Is memory leak considered safe in long time running service in Rust

Hi forum,

So I do not understand the statement "memory leaks are memory safe in Rust" in this link Reference Cycles Can Leak Memory - The Rust Programming Language

In a long time running program which is intended to be up for months or years, what if there is continuous memory leaks in this program? Because manual reference counting is still needed and there is a chance to make reference cycles by mistake in Rust.

For example, in the following bad example in C language, memory will be exhausted and program will be down not for long, but very soon. I think memory leak is not safe here.

  1. Is memory leak really memory leak in Rust, does memory leak ever exist in Rust?

  2. Why memory leak is safe in Rust, but not safe in other languages?

Thanks

// bad example

for (;;){ //forever loop

    char *p = malloc(1024);

    //doing something...

    if (bad_luck()){ 
        free(p); //skipped due to bad luck
    }
}

Rust's reference counted pointer types perform the counting automatically. There is no need for manual reference counting.

Yes, absolutely.

Memory leaks are safe in other languages, too. They don't cause erroneous values to be read, they don't cause arbitrary/invalid pointers to be dereferenced, they don't cause race conditions, etc.

The fact that you can crash a program with resource exhaustion doesn't make it memory unsafe. You can just as well crash a program by making it use up too much disk/swap space, or by explicitly panic!()ing. That doesn't make these operations memory-unsafe.

23 Likes

More broadly, there’s a subtle distinction between correctness and safety. Programs that behave as @H2CO3 describe here are probably incorrect, in that they don’t behave how their author intended. No compiler can completely avoid producing buggy programs like this— Short of reading the programmer’s mind, it can’t know what the programmer actually intended.
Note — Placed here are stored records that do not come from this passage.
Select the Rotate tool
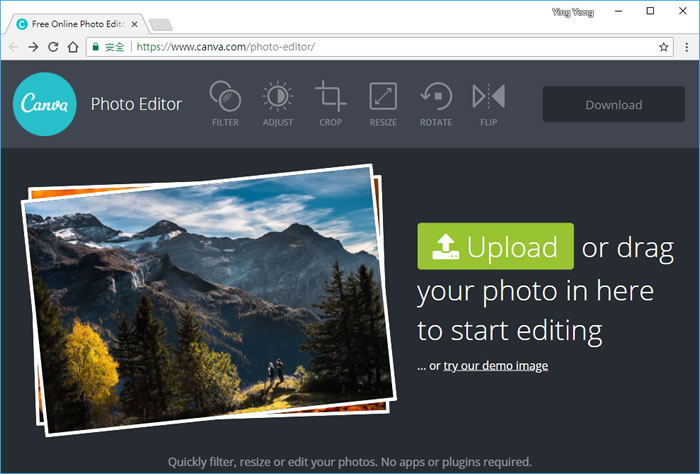700x474 pixels. [436, 102]
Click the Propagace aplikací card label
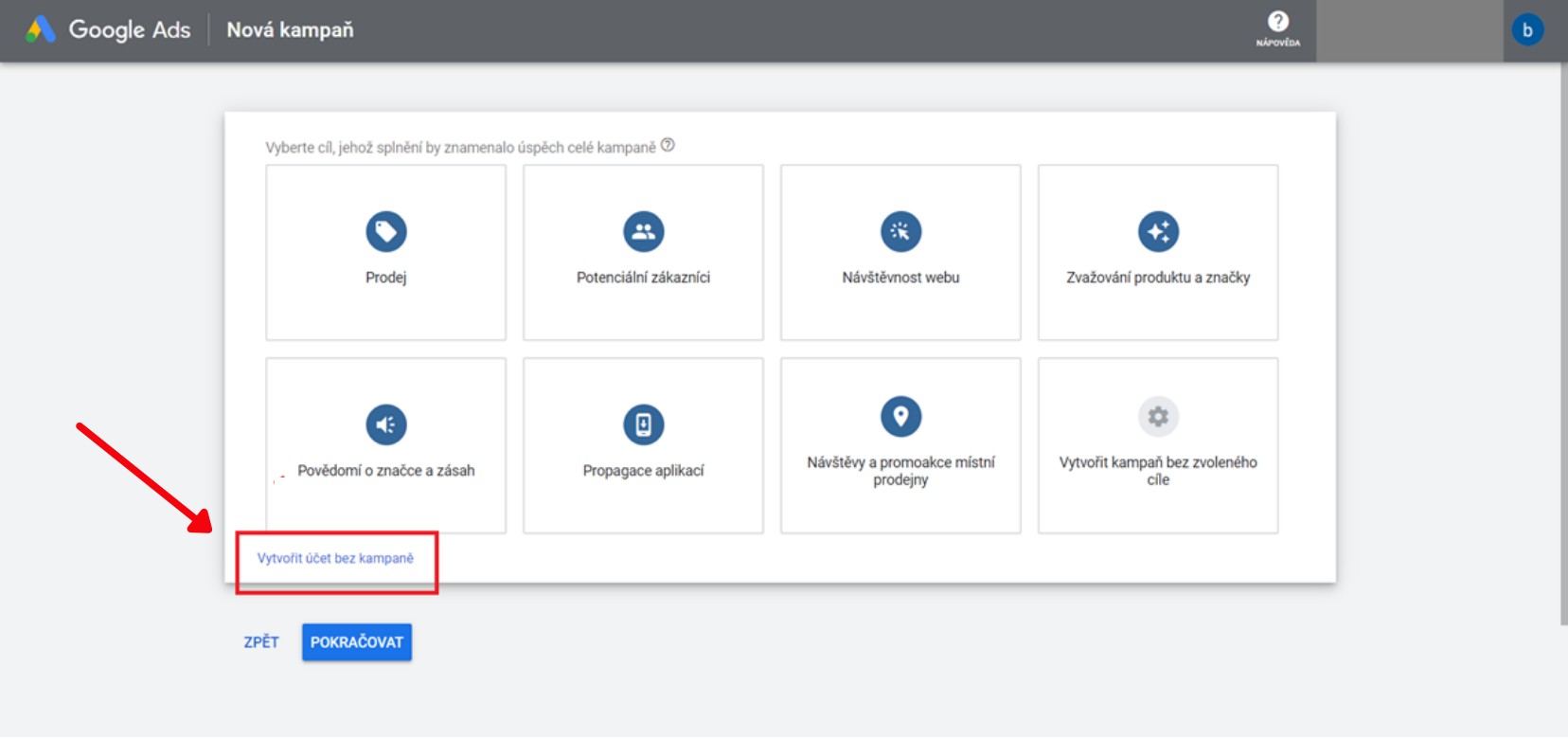The image size is (1568, 739). point(643,471)
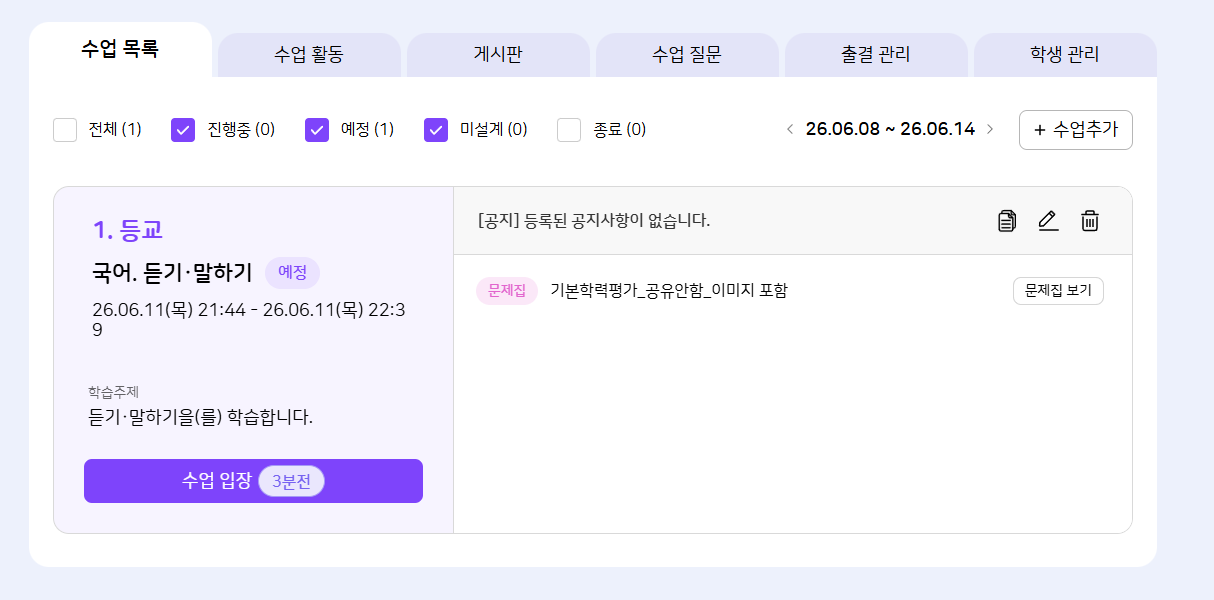Click the 문제집 보기 button
Viewport: 1214px width, 600px height.
pyautogui.click(x=1058, y=291)
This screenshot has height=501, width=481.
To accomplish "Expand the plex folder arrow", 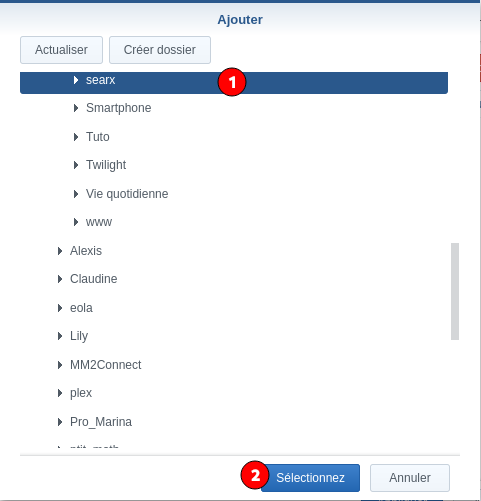I will 60,393.
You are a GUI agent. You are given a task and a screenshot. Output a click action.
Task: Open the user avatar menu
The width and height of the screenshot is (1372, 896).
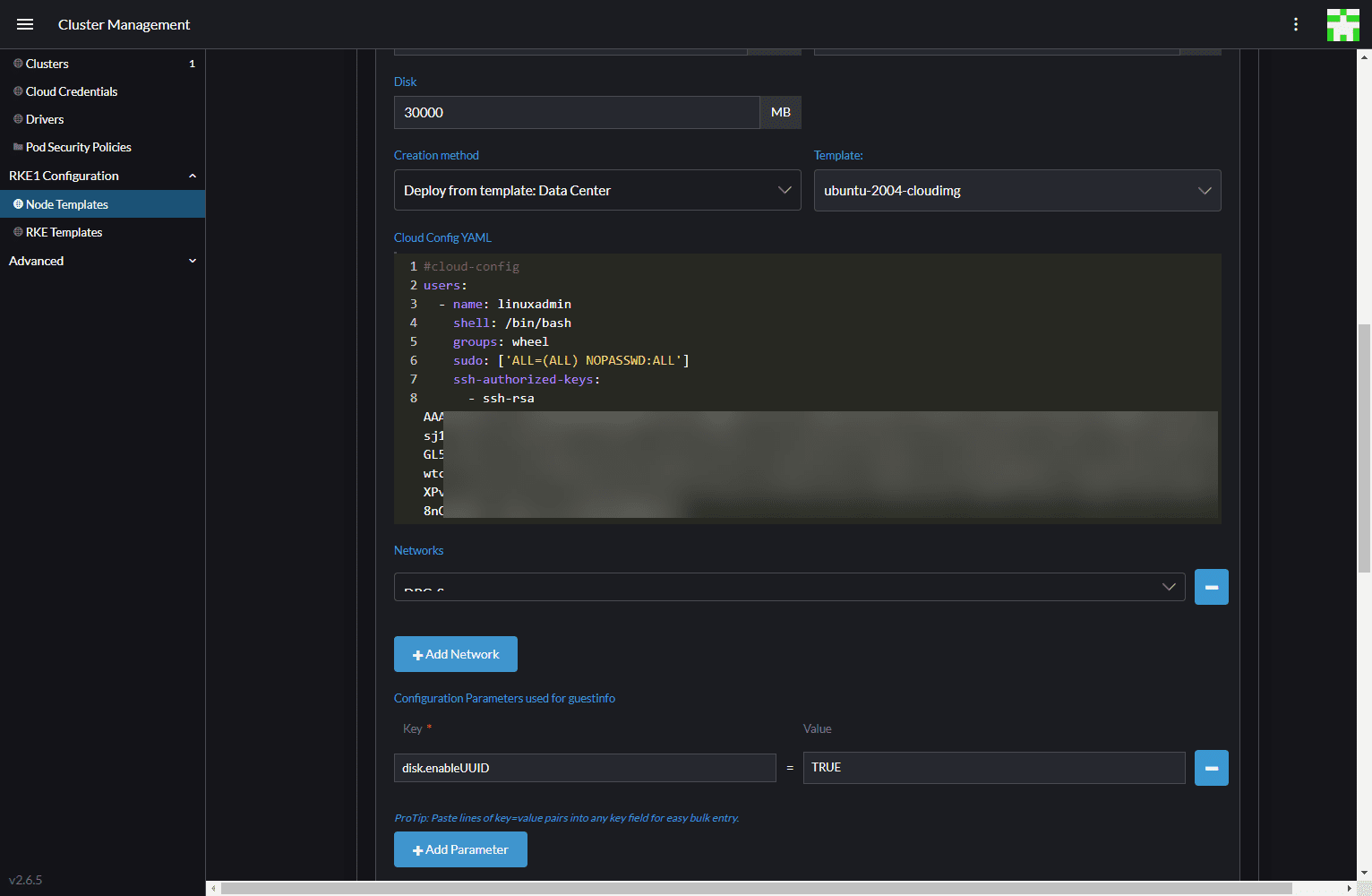click(x=1342, y=24)
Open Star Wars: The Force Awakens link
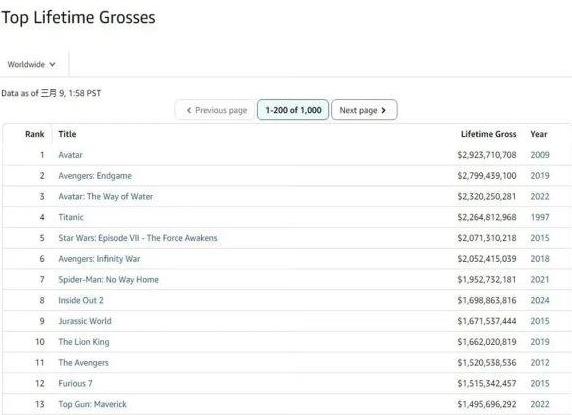Screen dimensions: 572x415 pyautogui.click(x=138, y=238)
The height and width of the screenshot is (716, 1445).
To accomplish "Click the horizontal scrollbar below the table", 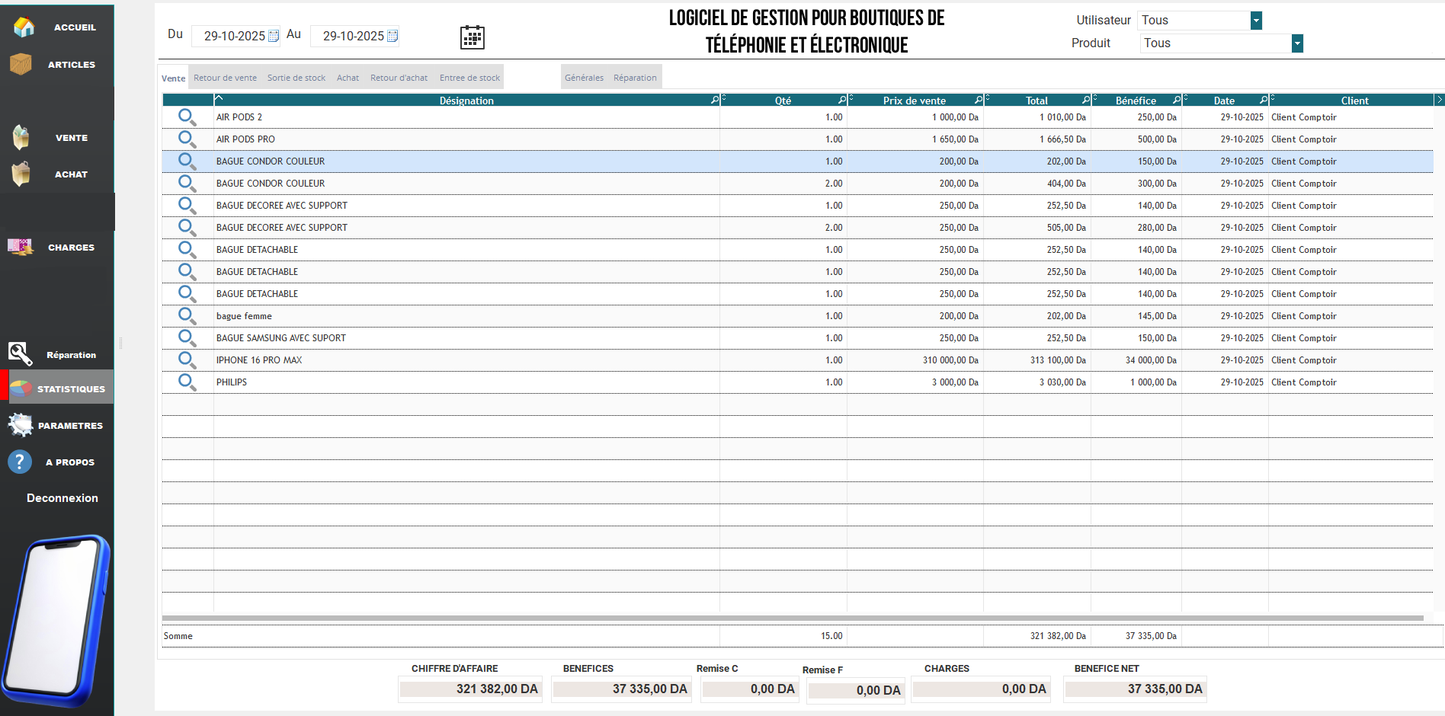I will [792, 618].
Safety is a more technical concept which concerns consistency. Some things that a program can do, like reading from a memory location before writing it, will interact with the rest of the computer system in unpredictable ways. This unpredictability makes the operations useless, as the program behavior will change due to factors outside the users' and programmer's control. Also, problems that arise from these operations are notoriously hard to debug, as the behavior might not happen during the debugging process. The "safety" of a programming language is a subjective measure of how difficult the language makes it for programmers to accidentally include these problematic operations.

16 Likes

The inability is even more fundamental than this in many modern platforms. By default, Linux will overcommit memory for example, and there is no in-program defense against the OOM-killer. That is, even with a fallible allocation model, guarding against memory resource exhaustion crashes requires measures outside of the programming language itself. (And that is but one resource axis to consider.)

3 Likes

You can even go further than this.

Rust can't prevent you from unplugging the computer. So thus arbitrarily killing the program at any point can't really be "unsafe", since there's nothing the programmer can do to prevent it.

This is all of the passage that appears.